Page 1 of 1

Job running forever....

Posted: Fri Apr 27, 2007 9:44 am
by madhukar
in one of the run, a job stayed in running mode for ever and eventually it had to be killed.

series of activities happened:
Job sequences triggered through control-m.
first job sequence completed successfully, second sequence started
the first job in the second sequence stayed in running mode forever
the job even didn't start reading the file. the job log produced only :

Starting Job <jobname>.
pxPRSLoadWrkrPvt02..BeforeJob (ExecSH): Executed command: touch <filename> *** No output from command ***
Environment variable settings:
Parallel job initiated
Parallel job default NLS map ISO-8859-1, default locale OFF
Advanced runtime options used: -default_date_format "%yyyy-%mm-%dd"

In this case, how to go about debugging without aborting the job?

PS: job ran successfully when it was killed and ran again.

Posted: Fri Apr 27, 2007 9:46 am
by DSguru2B
How often does this happen? Are you purging your log files regularly. Also keep the &PH& folder size in check?

Posted: Fri Apr 27, 2007 9:52 am
by madhukar
this happened for first time.
auto purge of log has been set for one day.

Posted: Thu May 03, 2007 12:22 am
by madhukar
problem is recurring now...
can somebody help in this regard??

Posted: Thu May 03, 2007 12:41 am
by nick.bond
Can you see a process for the job running?
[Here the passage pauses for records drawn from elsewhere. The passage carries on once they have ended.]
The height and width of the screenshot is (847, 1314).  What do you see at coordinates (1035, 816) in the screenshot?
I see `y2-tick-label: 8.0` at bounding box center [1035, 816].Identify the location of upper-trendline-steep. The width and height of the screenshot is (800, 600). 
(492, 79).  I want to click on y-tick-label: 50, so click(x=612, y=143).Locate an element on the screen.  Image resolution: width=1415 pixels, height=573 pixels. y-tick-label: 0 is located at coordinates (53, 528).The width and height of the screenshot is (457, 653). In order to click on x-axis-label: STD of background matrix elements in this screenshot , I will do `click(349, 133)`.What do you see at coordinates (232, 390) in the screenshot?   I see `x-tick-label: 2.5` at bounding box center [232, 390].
You need to work out if the job is actually running, i.e. has a process or whether the process has died and it is a problem with the way director is reporting the status of the job.
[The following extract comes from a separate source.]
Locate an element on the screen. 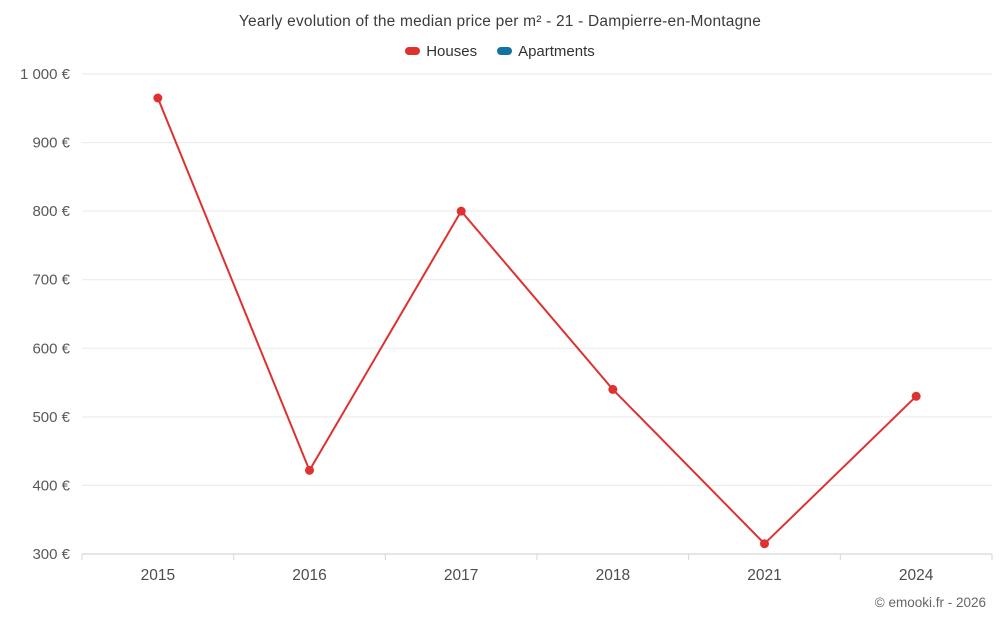  y-axis-label: 800 € is located at coordinates (51, 212).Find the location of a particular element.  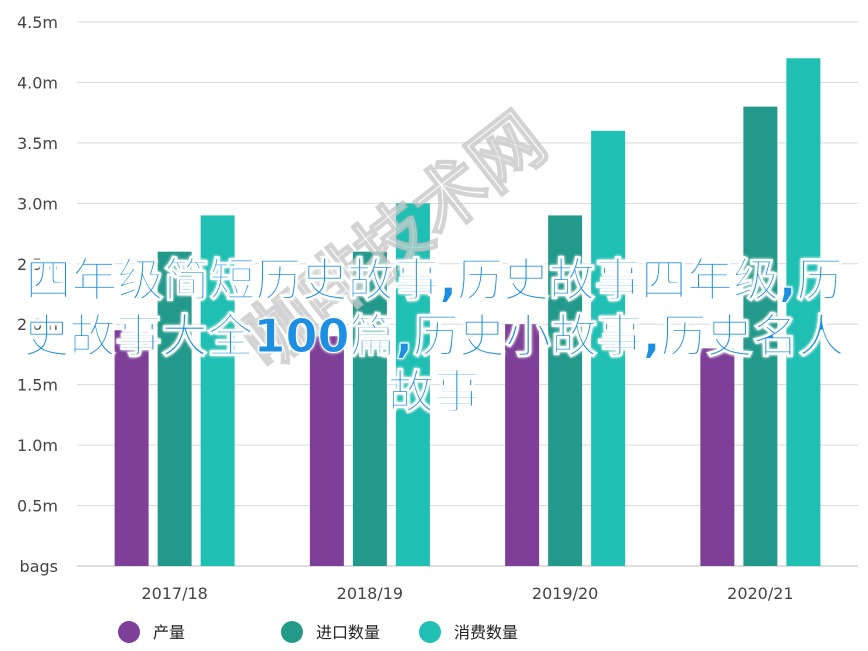

y-tick-label: 2.0m is located at coordinates (38, 324).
Posted: Thu May 03, 2007 6:09 am
by madhukar
if i see the process in Unix, the job's process is in in SLEEP state with last column (COMMAND) as phantom...
i used unix top command.

Posted: Thu May 03, 2007 7:09 am
by chulett
So... in other words, there's no problem? Phantom just means DataStage background process, which all jobs run as and SLEEP just means it's very tired. :wink:

Just how busy is your server? What exactly is your job doing? Could there be other resource issues that are causing the job to stall - database, perhaps?
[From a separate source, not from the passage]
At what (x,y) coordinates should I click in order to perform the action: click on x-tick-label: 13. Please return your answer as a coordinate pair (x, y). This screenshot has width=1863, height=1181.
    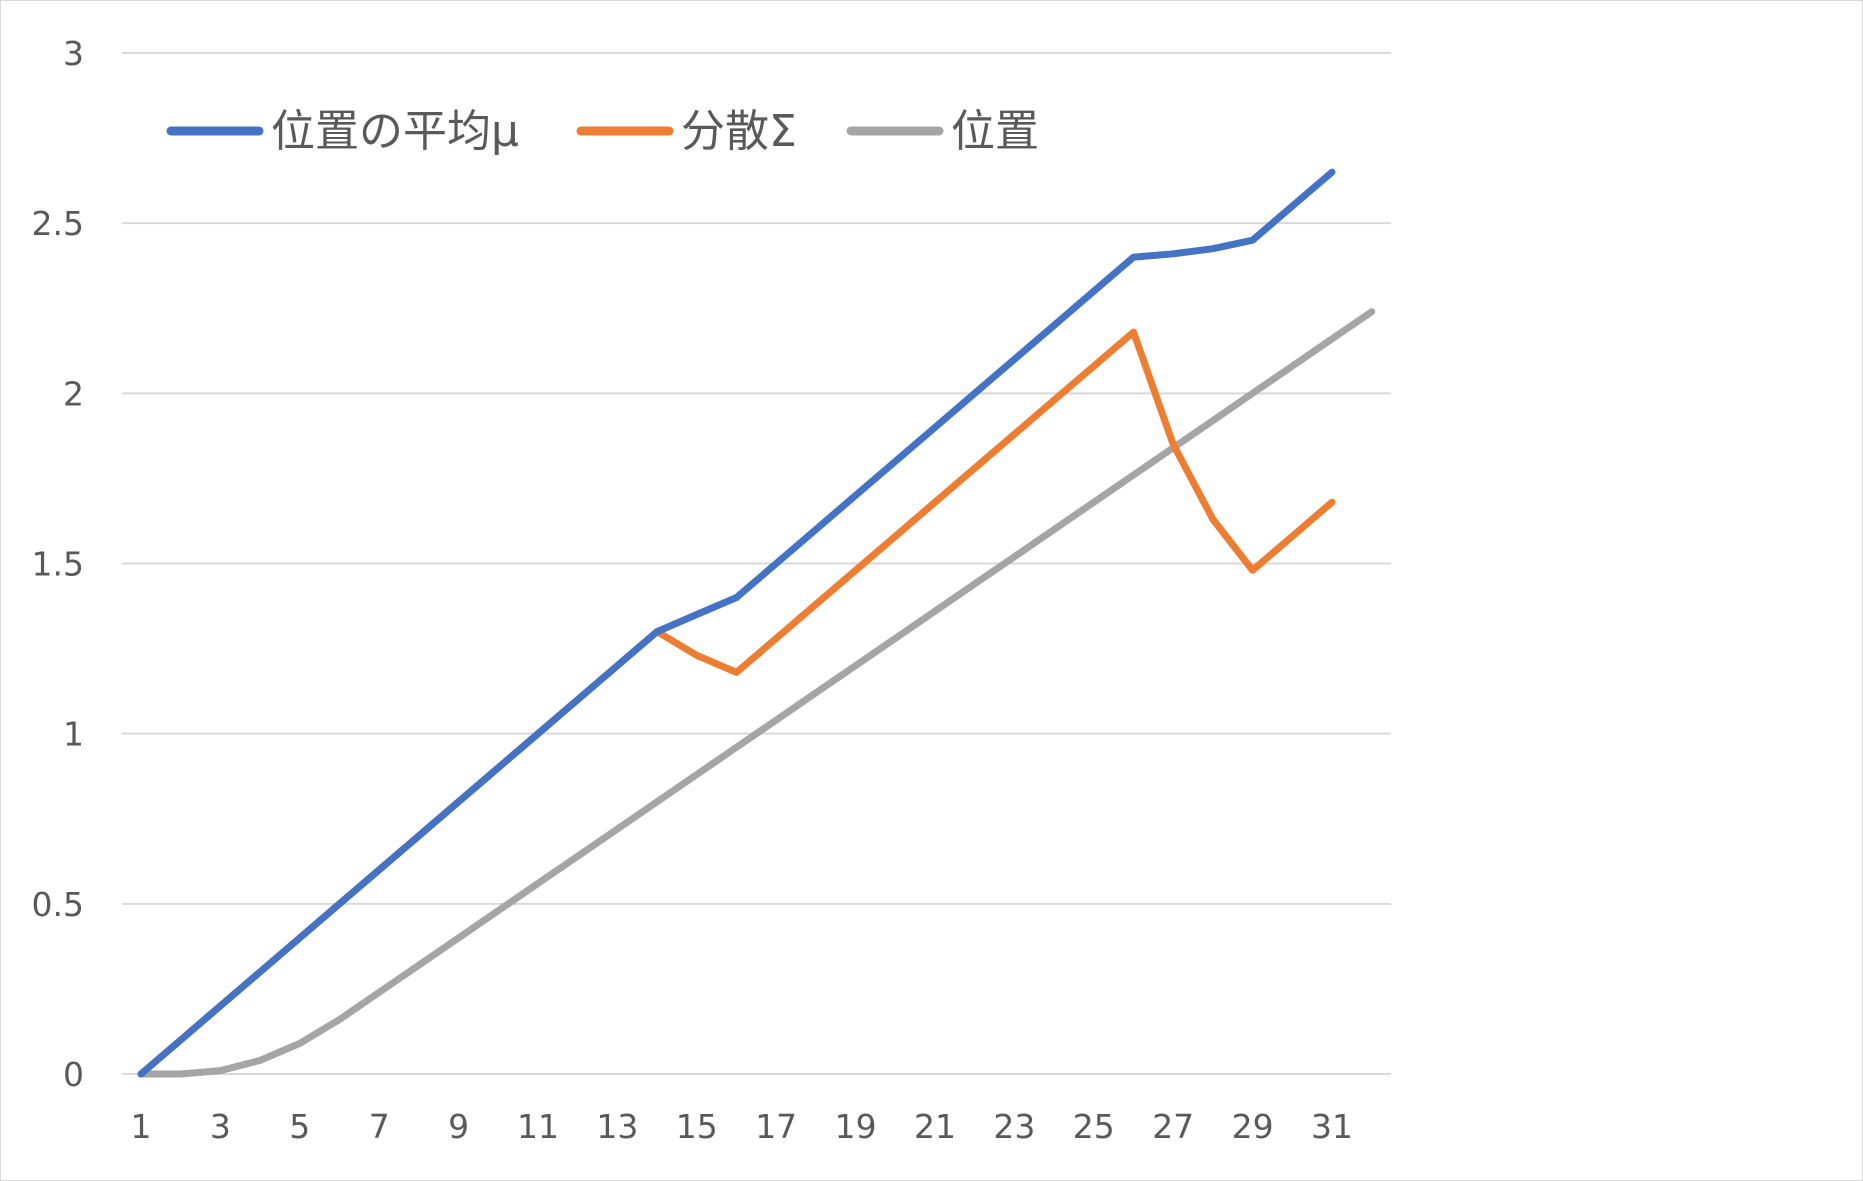
    Looking at the image, I should click on (617, 1126).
Posted: Thu May 03, 2007 3:49 pm
by nick.bond
Can yoy povide a description of what you job consists of? Which stages? Files? Databases? Before job routines?

Posted: Sat May 05, 2007 12:45 am
by madhukar
after a lot of research what we found is

if the job is compiled by other than the user, used to start it, job hangs.
now after compiling the jobs with user used to start it, jobs are running fine.

Any thoughts on this?

Posted: Sat May 05, 2007 1:47 am
by ray.wurlod
Permissions in the project directory and/or umask settings for the users are inappropriate.

Posted: Sat May 05, 2007 7:00 am
by chulett
I guess I haven't really seen this because, outside of the Dev environment anyway, a single functional id is used to compile and run all jobs. Always done it that way.